#### Listed entries
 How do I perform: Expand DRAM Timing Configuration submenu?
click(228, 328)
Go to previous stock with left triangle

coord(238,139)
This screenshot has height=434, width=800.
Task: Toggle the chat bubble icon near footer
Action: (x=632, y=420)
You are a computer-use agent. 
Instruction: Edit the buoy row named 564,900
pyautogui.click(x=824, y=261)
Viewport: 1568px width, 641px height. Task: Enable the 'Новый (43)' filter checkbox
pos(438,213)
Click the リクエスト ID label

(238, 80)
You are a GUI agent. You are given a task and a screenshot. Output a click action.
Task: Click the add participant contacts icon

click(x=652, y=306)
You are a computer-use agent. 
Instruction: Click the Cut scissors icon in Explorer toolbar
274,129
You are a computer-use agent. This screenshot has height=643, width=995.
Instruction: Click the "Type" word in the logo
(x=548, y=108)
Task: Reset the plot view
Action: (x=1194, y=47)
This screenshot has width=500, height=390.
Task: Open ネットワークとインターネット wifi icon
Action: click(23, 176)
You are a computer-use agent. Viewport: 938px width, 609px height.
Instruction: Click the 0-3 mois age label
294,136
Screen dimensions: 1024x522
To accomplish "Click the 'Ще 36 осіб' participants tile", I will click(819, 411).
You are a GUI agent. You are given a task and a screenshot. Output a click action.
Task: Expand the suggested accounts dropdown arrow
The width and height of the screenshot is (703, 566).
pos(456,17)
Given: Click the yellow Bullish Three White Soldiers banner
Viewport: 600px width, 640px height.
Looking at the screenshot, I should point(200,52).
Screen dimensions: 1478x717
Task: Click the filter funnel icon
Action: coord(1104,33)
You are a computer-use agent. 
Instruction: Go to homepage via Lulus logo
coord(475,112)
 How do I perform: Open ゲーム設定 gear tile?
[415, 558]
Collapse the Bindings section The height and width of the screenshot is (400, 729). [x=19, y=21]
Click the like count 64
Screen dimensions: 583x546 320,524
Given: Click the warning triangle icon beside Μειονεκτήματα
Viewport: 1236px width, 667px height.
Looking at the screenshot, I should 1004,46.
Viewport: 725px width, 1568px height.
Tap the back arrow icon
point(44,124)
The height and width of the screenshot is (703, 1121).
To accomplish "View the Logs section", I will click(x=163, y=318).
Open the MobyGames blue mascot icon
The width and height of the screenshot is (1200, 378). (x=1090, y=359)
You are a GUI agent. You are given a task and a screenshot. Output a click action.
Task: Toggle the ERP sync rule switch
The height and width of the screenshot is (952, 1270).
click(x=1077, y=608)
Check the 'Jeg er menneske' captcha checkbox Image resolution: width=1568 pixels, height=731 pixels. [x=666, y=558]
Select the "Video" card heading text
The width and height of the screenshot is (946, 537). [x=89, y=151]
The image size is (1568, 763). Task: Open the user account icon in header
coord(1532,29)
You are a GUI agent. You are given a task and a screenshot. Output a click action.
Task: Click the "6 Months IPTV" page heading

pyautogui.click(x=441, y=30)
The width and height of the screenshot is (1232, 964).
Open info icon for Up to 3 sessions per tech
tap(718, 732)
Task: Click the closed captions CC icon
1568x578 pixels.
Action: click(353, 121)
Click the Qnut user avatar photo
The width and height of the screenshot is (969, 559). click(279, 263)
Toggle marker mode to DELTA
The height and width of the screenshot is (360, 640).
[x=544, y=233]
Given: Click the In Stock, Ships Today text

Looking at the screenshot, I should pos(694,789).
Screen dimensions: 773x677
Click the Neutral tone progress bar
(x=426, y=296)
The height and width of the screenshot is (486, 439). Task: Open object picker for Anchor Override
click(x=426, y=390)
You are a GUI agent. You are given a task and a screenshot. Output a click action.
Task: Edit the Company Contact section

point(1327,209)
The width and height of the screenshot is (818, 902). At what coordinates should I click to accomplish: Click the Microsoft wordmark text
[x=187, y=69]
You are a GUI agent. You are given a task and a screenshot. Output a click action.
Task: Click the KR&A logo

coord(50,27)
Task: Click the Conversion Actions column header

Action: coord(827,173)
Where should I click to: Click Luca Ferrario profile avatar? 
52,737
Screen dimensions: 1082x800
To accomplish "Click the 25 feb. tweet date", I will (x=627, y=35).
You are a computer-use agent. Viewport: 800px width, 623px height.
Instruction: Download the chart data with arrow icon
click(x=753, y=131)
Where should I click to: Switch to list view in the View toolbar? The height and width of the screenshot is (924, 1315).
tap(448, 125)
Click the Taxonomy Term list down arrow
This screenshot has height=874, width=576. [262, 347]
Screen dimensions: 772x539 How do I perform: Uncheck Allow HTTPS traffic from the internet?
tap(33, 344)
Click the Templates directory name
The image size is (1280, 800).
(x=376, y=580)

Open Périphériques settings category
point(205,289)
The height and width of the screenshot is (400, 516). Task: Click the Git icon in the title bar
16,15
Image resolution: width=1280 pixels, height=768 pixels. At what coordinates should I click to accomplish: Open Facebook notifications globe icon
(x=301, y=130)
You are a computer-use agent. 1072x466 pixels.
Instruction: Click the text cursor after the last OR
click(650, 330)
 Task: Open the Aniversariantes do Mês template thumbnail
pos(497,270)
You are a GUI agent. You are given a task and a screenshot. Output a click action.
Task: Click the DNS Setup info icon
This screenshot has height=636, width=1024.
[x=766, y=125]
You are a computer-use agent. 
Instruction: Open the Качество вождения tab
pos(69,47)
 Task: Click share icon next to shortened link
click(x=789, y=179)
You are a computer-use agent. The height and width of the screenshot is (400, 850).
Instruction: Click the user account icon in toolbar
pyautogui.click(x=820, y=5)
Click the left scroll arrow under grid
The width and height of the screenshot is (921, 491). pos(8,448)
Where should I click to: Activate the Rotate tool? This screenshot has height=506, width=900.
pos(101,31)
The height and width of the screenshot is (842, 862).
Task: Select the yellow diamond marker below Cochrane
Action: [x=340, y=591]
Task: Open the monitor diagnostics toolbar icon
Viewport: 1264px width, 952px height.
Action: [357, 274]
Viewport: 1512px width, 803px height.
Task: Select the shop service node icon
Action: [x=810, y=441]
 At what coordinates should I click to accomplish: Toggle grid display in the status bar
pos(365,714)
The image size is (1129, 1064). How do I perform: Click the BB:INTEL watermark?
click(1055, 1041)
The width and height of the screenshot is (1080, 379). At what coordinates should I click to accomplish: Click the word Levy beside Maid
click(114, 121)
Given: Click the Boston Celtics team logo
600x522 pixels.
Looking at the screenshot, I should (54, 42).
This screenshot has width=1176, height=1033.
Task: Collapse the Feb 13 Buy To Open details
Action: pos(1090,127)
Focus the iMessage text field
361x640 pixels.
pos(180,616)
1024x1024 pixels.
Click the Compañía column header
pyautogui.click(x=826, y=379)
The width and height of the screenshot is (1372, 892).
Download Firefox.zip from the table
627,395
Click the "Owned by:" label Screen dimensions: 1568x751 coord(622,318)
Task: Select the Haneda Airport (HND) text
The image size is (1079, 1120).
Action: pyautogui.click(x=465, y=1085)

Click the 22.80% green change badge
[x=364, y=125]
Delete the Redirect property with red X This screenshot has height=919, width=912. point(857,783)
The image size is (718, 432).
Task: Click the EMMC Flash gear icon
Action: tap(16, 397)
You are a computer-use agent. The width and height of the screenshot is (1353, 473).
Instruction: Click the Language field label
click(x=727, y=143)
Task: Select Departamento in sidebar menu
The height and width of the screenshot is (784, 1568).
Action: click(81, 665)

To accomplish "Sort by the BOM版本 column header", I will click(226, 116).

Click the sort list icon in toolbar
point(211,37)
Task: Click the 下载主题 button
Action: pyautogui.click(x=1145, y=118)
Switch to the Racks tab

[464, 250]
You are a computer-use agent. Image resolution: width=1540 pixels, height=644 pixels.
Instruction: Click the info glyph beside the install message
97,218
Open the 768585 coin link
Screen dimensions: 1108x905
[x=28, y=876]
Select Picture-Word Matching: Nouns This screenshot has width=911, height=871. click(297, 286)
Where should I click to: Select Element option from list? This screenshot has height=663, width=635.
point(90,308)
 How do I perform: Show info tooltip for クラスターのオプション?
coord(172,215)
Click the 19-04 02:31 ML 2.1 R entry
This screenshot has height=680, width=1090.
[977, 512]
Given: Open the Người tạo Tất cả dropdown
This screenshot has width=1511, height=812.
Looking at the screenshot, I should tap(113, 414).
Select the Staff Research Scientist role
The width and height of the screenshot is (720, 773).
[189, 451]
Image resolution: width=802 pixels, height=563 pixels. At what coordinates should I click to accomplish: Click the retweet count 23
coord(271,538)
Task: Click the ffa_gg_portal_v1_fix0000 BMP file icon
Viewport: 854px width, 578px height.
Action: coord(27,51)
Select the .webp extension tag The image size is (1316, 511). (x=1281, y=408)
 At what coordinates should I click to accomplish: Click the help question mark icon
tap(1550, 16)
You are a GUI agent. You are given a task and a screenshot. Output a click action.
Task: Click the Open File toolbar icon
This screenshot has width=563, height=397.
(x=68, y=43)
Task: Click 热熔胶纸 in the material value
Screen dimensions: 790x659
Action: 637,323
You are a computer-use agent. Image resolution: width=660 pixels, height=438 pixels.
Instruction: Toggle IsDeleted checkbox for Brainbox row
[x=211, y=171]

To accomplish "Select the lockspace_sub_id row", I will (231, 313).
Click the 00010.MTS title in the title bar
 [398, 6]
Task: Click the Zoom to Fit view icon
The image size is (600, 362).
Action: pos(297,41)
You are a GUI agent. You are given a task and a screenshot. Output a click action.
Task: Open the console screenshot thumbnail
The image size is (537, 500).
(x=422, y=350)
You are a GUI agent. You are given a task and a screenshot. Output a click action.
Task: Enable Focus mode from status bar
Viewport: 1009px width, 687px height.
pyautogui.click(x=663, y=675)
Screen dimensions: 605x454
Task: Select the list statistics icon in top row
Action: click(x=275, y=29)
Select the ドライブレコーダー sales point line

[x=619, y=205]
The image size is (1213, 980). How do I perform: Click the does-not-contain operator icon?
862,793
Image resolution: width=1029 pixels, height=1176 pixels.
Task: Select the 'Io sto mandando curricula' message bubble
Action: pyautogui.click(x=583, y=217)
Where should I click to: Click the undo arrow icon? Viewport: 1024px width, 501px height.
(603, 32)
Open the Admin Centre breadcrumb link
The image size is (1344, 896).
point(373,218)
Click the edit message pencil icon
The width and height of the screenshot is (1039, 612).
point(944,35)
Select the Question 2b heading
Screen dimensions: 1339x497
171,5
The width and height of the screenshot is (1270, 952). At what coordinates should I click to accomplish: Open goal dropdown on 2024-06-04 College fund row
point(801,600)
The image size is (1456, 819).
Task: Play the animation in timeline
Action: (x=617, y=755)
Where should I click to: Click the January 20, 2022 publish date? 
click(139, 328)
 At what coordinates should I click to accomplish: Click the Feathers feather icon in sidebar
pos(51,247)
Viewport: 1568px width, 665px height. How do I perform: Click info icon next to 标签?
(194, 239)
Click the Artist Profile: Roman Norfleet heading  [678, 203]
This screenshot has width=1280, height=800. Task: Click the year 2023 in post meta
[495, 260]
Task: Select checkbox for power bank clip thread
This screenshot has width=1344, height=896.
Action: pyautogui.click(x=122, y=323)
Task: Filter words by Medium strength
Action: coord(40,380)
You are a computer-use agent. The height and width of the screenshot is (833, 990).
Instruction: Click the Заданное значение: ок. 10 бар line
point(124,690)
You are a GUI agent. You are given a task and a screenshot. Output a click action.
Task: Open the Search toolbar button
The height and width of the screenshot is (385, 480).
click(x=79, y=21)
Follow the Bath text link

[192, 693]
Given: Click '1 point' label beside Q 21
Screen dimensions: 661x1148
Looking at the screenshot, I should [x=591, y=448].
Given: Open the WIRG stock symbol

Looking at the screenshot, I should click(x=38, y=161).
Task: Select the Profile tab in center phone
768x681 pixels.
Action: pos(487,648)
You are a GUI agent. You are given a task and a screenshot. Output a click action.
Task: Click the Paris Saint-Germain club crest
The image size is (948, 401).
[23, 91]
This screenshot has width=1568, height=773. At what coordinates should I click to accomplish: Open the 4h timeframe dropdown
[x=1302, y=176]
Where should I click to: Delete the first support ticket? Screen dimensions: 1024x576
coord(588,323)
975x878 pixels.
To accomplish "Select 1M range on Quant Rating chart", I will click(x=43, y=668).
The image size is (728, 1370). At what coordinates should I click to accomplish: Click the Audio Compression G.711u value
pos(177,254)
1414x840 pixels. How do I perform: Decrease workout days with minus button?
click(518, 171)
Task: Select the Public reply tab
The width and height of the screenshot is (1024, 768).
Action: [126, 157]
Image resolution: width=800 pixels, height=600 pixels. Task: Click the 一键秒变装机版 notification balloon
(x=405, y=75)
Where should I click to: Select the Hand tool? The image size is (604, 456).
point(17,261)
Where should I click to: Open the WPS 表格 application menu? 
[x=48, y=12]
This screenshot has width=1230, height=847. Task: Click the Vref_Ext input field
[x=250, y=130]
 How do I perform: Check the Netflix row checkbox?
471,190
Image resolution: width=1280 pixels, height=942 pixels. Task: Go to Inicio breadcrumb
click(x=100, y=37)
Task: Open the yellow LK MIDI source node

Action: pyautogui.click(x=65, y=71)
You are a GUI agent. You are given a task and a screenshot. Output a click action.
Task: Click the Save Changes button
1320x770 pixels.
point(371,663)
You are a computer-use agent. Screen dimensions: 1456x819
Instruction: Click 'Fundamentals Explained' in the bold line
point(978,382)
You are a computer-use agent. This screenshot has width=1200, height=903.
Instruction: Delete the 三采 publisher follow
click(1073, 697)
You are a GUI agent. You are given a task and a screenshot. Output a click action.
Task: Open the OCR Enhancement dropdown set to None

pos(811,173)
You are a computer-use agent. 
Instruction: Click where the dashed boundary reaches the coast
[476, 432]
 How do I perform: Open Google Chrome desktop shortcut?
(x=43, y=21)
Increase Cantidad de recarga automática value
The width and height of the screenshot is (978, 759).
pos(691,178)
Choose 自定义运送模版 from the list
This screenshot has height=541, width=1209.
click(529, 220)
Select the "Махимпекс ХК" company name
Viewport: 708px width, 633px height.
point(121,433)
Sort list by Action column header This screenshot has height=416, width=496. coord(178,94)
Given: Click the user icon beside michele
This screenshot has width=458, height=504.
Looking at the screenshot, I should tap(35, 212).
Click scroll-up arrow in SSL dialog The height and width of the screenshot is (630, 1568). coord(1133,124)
########
What to produce -> From the line holding "Task: Open the console screenshot thumbnail" to the line holding "Task: Enable Focus mode from status bar", inclusive, restate each line above exactly as written.

Expected output ->
Task: Open the console screenshot thumbnail
The image size is (537, 500).
(x=422, y=350)
You are a GUI agent. You are given a task and a screenshot. Output a click action.
Task: Enable Focus mode from status bar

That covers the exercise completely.